Official persecutions of dissident Christians began gradually after 380, with Priscillian and his companions being the first executed for the new crime of heresy. As the State took up enforcement of Christian belief, its application tended to mirror the attitudes Pliny had to persecuting Christians, and it was done primarily for keeping the peace and protecting the State, not altruistically serving the Church. Private belief and practice varied, and distance from power afforded more freedom. Christianity was mostly an urban religion in Imperial times, and its spread through the countryside was very slow. St. Bernard destroyed a pagan temple at Monte Cassino to build his monastery in 553, St. Gregory the Great complained in 600 CE about Pagans in the hinterlands, and even in 16th Century Saxony, after the Protestant Reformation, rural folk were thought to be Christian in name only, the core of their everyday belief focused around Pagan symbols and practices. Crusades to convert the heathen by the sword began in earnest in the time of Charlemange, which will come in the next installment of this series.

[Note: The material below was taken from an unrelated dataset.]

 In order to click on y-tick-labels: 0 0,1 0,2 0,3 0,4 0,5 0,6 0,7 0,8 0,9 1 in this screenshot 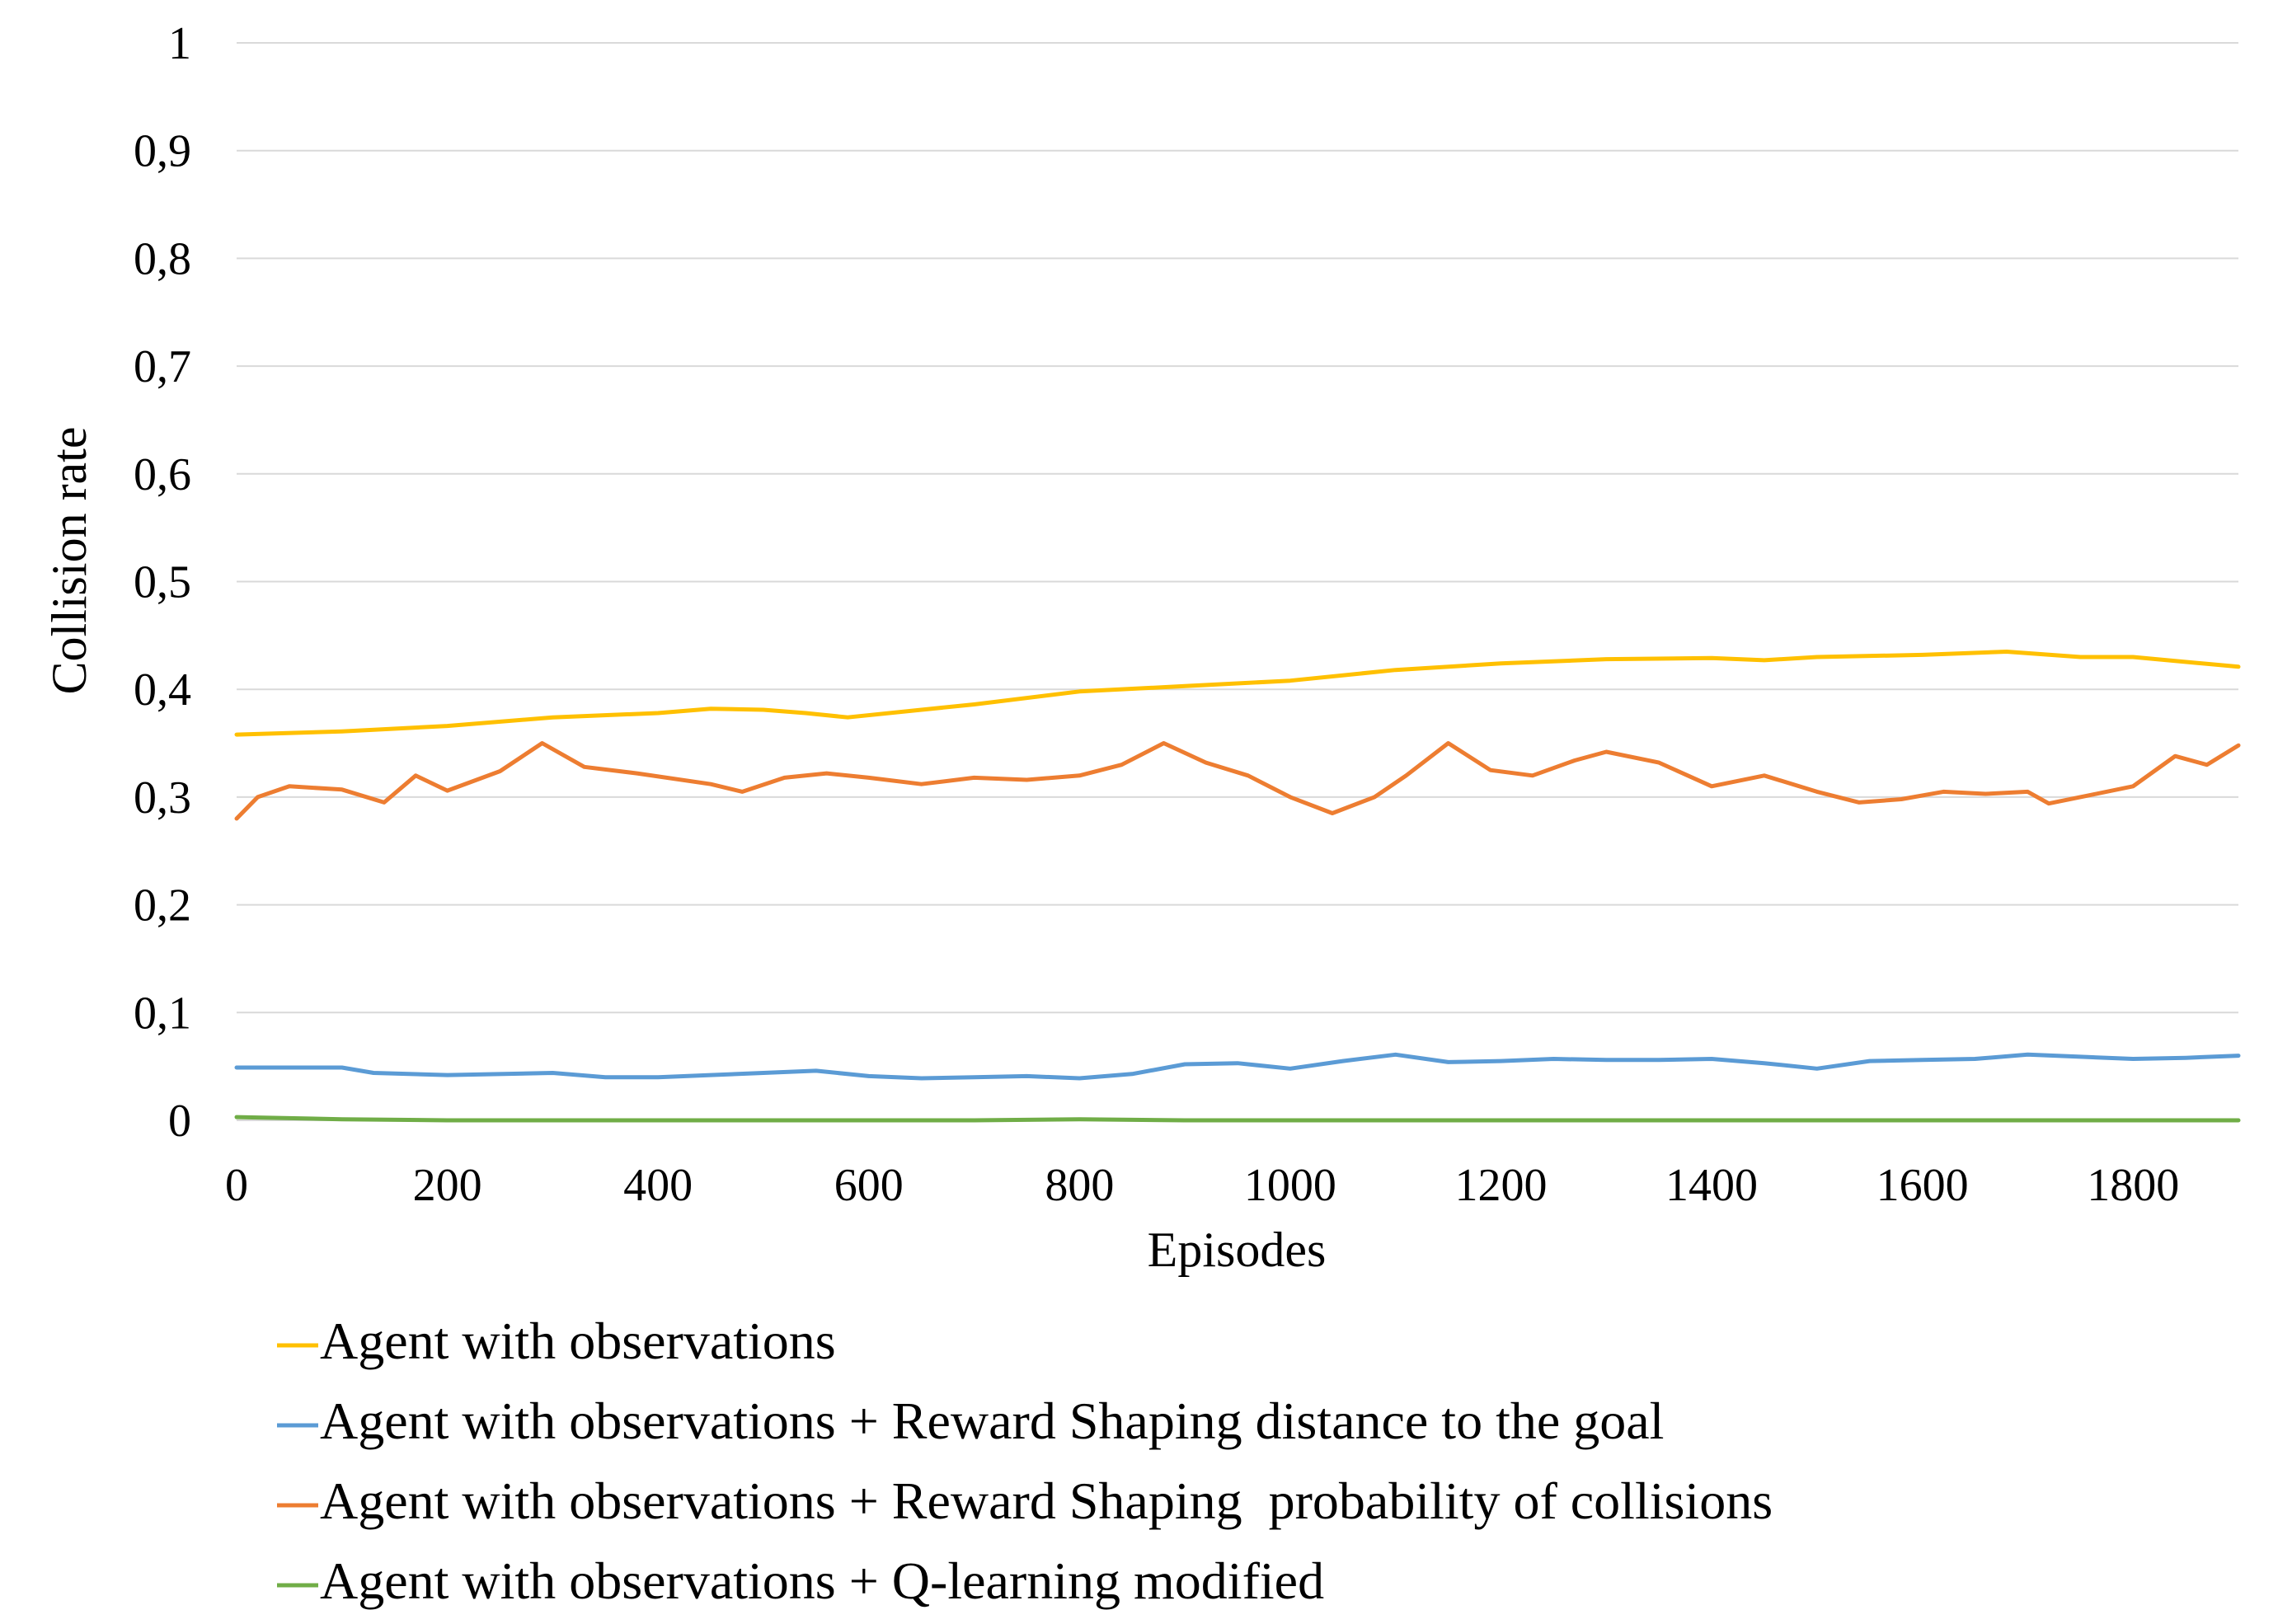, I will do `click(163, 583)`.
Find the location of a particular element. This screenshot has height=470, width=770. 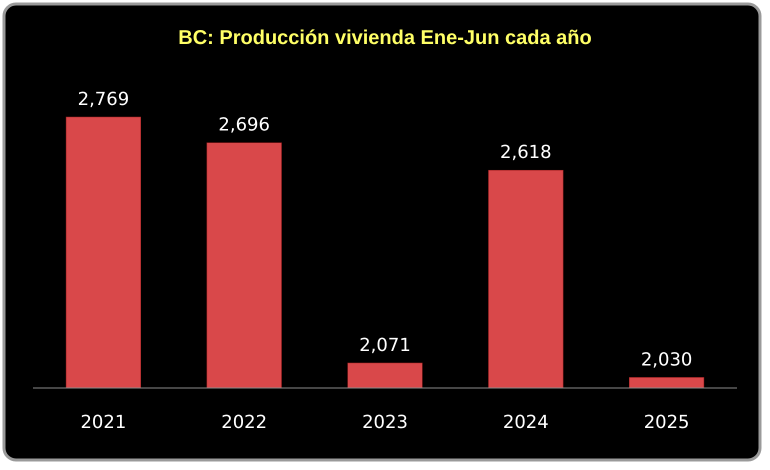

The Underground Church grew, however we look at history, because everyday Christians lived as people of sincere charity. They were famous for taking care of the needy, tending the sick, making homes for widows and orphans, and they would welcome anyone into their midst no matter what their class or origin, even though the initiation was long and arduous. Their charity was so well known and widespread that Julian the Apostate (360-2), the last Pagan Roman Emperor, tried to remake paganism to emulate Christian charity. Their Faith was more important to most of them than life itself, and it was a life giving Faith. Christianity didn’t conquer an Empire by military means: Christian dominance wasn’t inevitable after the battle of the Milvian Bridge in 312. If Emperor Julian lived longer, institutional Christianity as we know it may never have come about. The fall of the Roman Imperium in the West could have taken institutional Christianity with it, at least in the Western Mediterranean.

It survived this period through unwavering Faith, inconsistent persecution, and good fortune. It lived the Gospel: it took care of the Poor and genuinely prayed for those who persecuted them. Once it emerged from the shadows, it grew rapidly, and not only because it was the official religion; its lasting bond remained after the collapse of society. Christianity didn’t conquer an Empire; it converted it.